== Directions for this task ==
Once the line containing "Past research (155, 131)" is found in the records below, return it and each following line exactly, up to and including the line containing "Ulasan (38, 484)", and nothing else.

[Records from a dataset]
-=-=-=-=-
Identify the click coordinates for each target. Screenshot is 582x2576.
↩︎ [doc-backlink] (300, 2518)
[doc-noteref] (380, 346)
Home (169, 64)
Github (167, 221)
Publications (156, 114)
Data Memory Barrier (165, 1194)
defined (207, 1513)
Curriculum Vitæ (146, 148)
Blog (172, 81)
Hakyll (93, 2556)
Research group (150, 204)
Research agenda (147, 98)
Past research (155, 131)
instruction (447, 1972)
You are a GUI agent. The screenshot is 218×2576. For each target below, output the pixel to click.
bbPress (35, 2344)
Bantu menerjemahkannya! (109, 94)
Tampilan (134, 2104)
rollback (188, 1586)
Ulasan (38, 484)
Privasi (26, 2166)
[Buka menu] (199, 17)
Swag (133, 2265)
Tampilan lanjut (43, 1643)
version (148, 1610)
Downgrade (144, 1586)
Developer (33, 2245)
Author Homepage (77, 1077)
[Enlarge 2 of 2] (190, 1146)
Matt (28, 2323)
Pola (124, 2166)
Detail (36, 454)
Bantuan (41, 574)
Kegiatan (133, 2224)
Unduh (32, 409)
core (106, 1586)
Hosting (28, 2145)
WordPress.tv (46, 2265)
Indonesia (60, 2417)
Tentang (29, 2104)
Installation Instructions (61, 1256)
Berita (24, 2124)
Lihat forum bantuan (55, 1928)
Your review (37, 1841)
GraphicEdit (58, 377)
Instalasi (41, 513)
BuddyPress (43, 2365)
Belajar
-=-=-=-=-
== Task response ==
Past research (155, 131)
instruction (447, 1972)
You are a GUI agent. The screenshot is 218×2576. For each target below, output the pixel to click.
bbPress (35, 2344)
Bantu menerjemahkannya! (109, 94)
Tampilan (134, 2104)
rollback (188, 1586)
Ulasan (38, 484)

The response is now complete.